● **PROBLEM TO SOLVE**
Transcribe exactly the lines that fall between the one holding "Open the Charlie's Team link" and the one holding "Given: Expand Показать", inclusive, from the entries below.

Collection entries
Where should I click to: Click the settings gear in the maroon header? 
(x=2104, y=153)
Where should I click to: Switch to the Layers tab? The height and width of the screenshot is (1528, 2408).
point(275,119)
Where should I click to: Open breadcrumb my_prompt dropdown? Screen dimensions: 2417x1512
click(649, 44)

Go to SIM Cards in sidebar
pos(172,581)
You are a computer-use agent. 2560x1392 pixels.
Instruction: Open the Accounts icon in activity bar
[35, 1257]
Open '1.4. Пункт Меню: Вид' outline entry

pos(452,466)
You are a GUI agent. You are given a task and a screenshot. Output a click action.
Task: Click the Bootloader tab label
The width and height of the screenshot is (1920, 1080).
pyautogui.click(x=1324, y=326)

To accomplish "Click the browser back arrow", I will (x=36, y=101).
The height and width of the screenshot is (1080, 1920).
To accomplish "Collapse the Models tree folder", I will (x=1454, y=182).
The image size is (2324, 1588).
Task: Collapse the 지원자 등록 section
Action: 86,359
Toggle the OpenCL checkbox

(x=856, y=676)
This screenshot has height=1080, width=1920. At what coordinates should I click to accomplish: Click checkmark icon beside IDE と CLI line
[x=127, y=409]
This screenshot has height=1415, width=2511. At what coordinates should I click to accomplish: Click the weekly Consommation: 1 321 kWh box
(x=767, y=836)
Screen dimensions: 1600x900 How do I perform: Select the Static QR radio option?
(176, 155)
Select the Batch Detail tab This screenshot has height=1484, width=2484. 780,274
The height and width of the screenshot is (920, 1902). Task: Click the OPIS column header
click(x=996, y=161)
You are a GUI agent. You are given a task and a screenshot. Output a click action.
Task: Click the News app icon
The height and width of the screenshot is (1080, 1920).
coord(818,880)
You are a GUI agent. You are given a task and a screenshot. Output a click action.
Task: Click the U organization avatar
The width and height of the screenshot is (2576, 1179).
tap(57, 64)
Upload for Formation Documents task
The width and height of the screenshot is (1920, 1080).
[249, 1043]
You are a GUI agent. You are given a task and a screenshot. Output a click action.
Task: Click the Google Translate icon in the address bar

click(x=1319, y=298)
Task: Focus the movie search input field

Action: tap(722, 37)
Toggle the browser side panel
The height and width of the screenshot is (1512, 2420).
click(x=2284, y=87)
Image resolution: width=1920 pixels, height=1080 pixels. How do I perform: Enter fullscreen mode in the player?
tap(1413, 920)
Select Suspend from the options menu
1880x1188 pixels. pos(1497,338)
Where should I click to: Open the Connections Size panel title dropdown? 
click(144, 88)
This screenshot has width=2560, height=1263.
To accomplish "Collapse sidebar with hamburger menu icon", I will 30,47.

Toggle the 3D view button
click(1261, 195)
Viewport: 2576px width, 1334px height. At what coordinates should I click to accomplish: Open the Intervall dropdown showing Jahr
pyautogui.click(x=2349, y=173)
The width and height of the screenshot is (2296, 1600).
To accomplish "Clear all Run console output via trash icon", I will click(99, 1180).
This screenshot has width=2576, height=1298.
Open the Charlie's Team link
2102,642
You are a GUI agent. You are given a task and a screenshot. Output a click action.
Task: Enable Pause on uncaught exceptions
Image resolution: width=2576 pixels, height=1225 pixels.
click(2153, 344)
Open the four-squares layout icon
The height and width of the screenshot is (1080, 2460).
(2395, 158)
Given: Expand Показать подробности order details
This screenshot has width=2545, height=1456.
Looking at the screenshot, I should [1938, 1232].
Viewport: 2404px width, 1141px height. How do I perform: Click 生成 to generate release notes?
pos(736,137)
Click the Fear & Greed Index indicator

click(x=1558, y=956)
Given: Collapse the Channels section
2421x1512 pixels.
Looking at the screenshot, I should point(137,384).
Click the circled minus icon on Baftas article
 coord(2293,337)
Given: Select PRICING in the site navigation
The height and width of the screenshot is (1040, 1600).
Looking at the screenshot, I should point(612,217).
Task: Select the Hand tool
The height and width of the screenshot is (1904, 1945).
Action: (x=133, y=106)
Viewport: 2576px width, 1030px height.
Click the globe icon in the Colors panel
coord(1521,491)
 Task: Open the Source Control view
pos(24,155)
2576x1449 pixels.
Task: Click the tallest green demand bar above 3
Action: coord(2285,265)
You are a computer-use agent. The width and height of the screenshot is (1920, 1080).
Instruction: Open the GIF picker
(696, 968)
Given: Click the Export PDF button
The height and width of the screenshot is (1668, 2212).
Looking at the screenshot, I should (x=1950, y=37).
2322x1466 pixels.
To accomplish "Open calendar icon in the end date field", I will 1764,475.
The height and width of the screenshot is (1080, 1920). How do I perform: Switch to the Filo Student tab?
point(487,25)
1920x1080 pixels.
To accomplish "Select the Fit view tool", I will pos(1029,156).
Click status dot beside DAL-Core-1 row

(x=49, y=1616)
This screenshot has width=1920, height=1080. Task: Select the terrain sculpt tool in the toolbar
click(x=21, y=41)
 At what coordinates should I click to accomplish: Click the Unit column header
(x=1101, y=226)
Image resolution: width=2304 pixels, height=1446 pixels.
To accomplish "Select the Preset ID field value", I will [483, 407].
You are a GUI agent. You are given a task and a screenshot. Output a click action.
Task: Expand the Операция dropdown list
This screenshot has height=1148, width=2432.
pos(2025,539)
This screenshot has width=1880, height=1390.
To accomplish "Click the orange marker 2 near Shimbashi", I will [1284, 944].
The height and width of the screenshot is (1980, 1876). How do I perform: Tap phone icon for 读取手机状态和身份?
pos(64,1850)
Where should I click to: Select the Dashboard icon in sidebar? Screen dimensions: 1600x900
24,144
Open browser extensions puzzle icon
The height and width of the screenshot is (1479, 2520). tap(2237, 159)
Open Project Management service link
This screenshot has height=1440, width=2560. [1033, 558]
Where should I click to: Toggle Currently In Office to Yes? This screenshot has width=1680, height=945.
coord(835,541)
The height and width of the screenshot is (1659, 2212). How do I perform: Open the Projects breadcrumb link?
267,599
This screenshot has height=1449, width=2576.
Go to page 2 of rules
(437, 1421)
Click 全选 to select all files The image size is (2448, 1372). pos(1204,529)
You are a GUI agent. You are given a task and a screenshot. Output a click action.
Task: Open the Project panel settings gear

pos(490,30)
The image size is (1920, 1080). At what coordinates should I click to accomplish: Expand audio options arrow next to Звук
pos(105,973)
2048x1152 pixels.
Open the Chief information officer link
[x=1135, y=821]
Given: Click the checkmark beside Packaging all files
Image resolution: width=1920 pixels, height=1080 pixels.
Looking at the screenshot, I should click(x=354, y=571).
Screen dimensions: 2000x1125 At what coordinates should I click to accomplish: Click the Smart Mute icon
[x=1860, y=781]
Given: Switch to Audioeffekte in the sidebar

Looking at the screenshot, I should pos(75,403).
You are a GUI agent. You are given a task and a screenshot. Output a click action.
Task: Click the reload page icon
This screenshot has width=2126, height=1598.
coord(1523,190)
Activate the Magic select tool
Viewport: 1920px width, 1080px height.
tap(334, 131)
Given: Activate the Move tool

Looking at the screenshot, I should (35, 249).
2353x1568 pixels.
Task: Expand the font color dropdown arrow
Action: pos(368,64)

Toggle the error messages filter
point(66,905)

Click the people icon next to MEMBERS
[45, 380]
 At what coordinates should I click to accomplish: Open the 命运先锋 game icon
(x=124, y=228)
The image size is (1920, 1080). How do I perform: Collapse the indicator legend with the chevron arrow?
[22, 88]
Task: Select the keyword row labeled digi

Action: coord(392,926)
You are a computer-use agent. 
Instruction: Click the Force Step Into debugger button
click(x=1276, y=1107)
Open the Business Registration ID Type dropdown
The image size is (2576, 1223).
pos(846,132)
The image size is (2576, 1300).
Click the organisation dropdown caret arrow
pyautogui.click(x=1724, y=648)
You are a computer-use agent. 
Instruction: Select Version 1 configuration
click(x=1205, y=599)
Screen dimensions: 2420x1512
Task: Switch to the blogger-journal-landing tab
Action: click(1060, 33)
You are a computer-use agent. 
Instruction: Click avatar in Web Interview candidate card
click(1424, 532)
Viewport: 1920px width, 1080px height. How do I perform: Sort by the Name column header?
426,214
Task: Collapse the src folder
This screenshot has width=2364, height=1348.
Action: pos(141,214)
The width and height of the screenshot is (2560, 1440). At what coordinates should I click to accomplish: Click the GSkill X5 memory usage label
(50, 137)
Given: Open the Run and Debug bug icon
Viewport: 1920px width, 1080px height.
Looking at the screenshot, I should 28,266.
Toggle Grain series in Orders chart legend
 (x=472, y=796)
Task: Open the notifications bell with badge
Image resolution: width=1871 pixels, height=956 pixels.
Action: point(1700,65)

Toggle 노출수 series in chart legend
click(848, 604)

● **PROBLEM SOLUTION**
Open the Charlie's Team link
2102,642
You are a GUI agent. You are given a task and a screenshot. Output a click action.
Task: Enable Pause on uncaught exceptions
Image resolution: width=2576 pixels, height=1225 pixels.
click(2153, 344)
Open the four-squares layout icon
The height and width of the screenshot is (1080, 2460).
(2395, 158)
Given: Expand Показать подробности order details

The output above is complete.